- Exercise aim
For each line in the data that includes "height", make a copy.

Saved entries
......

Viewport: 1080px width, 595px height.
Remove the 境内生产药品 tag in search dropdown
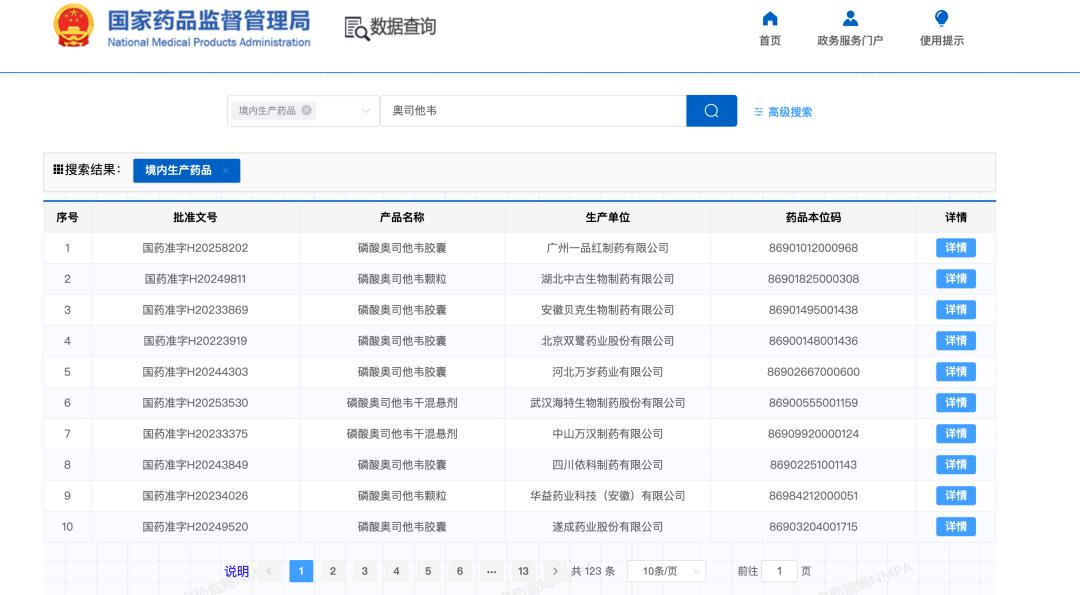(x=307, y=111)
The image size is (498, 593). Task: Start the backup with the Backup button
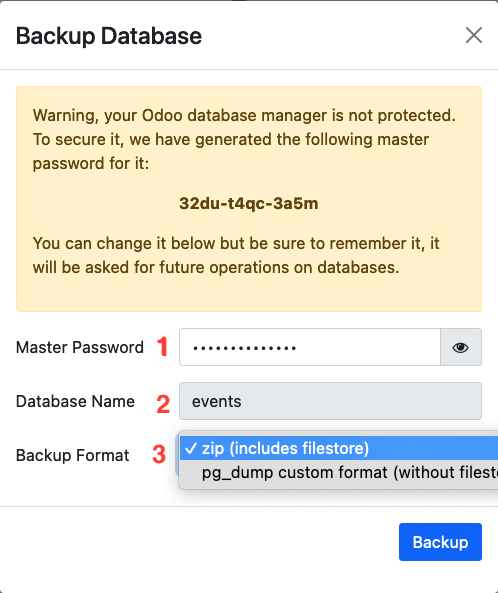click(x=440, y=542)
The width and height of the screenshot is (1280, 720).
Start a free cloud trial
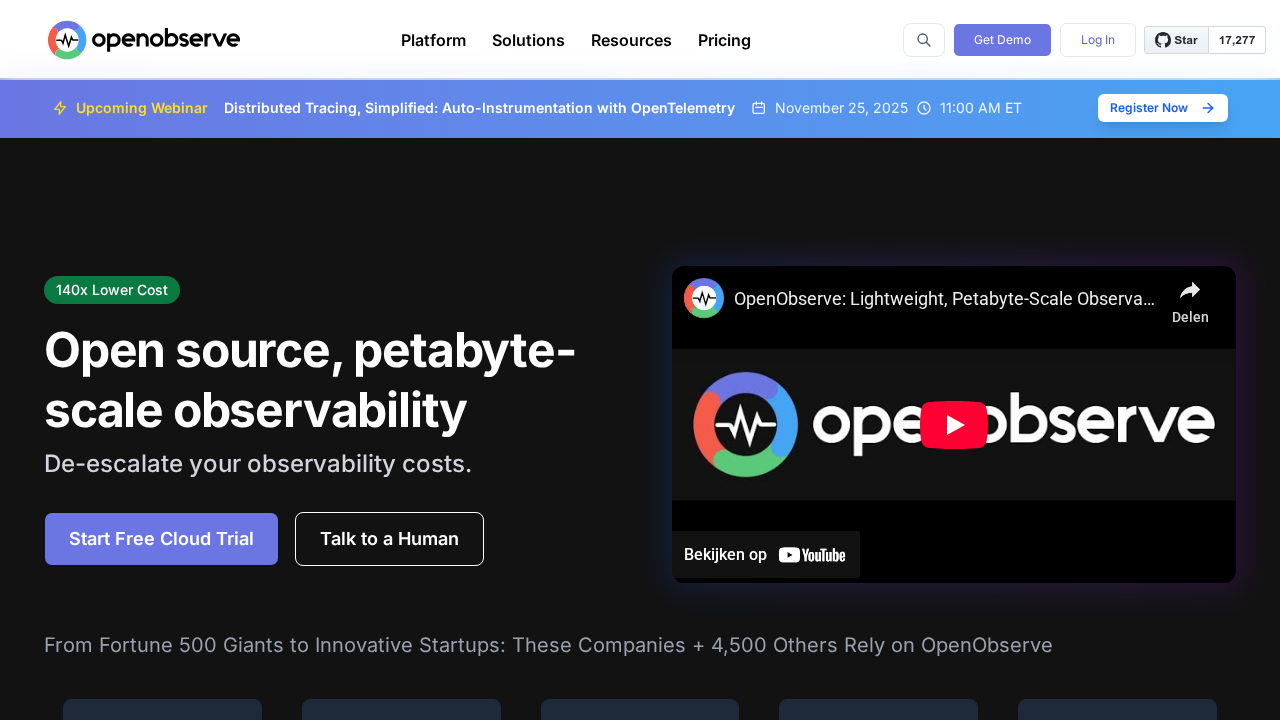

......

- Problem solution
Viewport: 1080px width, 595px height.
The width and height of the screenshot is (1280, 720).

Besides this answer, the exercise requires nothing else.